The build-out cohort has been engineered for higher-grade product output (gasoline, jet fuel, low-sulphur diesel) than the historical African refining base. This produces premium-grade product market development across the continent, with implications for transport, aviation, and selected industrial fuel markets.

Implication 03 — Export-oriented capacity utilisation

Several of the build-out refineries are designed for export-oriented utilisation rather than purely domestic supply.

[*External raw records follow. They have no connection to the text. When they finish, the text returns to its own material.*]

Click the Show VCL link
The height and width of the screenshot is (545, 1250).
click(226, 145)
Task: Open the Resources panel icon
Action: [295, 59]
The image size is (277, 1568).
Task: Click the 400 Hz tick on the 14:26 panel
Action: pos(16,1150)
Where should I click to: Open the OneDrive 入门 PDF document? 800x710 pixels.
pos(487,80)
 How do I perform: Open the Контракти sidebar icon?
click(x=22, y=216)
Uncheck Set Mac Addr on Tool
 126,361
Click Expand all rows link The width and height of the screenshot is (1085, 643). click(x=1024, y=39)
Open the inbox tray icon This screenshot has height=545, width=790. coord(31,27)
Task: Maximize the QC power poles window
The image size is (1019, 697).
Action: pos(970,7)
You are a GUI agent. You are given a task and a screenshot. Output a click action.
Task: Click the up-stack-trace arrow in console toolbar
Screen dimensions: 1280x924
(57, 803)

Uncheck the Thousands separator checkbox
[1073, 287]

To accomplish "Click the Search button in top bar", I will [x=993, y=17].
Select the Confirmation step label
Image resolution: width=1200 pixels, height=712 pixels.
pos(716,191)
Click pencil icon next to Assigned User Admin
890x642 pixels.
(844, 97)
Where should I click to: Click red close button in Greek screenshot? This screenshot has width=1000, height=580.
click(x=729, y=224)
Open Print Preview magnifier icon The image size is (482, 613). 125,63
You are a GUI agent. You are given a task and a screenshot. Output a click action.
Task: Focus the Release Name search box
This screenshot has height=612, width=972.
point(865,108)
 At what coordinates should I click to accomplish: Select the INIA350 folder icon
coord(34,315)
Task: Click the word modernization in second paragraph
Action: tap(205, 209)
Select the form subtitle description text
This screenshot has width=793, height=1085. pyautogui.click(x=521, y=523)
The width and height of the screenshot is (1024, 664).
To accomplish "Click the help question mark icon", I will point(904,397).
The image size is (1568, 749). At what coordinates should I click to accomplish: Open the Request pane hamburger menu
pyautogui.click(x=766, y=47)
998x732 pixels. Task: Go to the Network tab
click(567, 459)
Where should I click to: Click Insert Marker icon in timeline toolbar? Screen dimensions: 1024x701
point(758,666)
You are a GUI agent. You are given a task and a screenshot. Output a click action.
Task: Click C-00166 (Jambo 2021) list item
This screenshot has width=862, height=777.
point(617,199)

African product exports to West African neighbouring markets, to selected European markets, and to selected Asian markets are emerging as a structural feature of the post-build-out continental refining sector.

Implications for sovereign-revenue trajectories

The transition affects sovereign revenue across producing and refining jurisdictions:

  • Producer-jurisdiction sovereigns face reduced administered-pricing capacity as domestic refineries shift to commercial-spot-market feedstock. The implicit subsidy paid through opportunity cost is being unwound, with consequences for product-pricing politics and for sovereign-revenue trajectories.
  • Refining-jurisdiction sovereigns face new revenue streams from refining margins, product exports, and selected downstream activity — but the revenue streams are commercial rather than rentier in character, requiring different fiscal-management frameworks.
  • Net-importing jurisdictions face changed product-import economics that affect both sovereign budgets and consumer politics. The transition is not uniformly positive for all African jurisdictions.

Implications for downstream product markets

The downstream product market implications include:

  1. Continental product-market integration. The build-out cohort's export orientation produces meaningful continental product-market integration for the first time, with structural consequences for product-pricing, logistics infrastructure, and selected regulatory frameworks.
  2. Quality-grade upgrading. Higher-grade product output supports quality-grade upgrading across continental fuel specifications, with implications for vehicle markets, aviation, and industrial fuel users.
  3. Downstream investment redirection. Downstream investment — terminals, distribution infrastructure, fuel-retail networks — is being redirected toward the new refining centres, with consequences for selected jurisdictions' downstream-sector positioning.

What we are monitoring

For each tracked jurisdiction, ELDR monitors three indicator categories: capacity utilisation rates at the build-out refineries, feedstock-allocation policy evolution at producer-jurisdiction national oil companies, and product-pricing and product-export pattern development. The indicators distinguish between scenarios where the transition produces structural continental refining-sector maturity and scenarios where it produces capacity-stranding and politically-driven margin compression.

Bottom line

African refining is transitioning from a politically-allocated sector to a commercially-fundamentals sector over the 2024–2027 window. The transition produces material implications for continental refining margins, sovereign-revenue trajectories, and downstream product markets. For institutional readers with energy-sector exposure across African dimensions, the structural transition is now operationally consequential — and the indicators we are monitoring will distinguish between favourable maturity scenarios and stranded-capacity scenarios over the next eighteen months.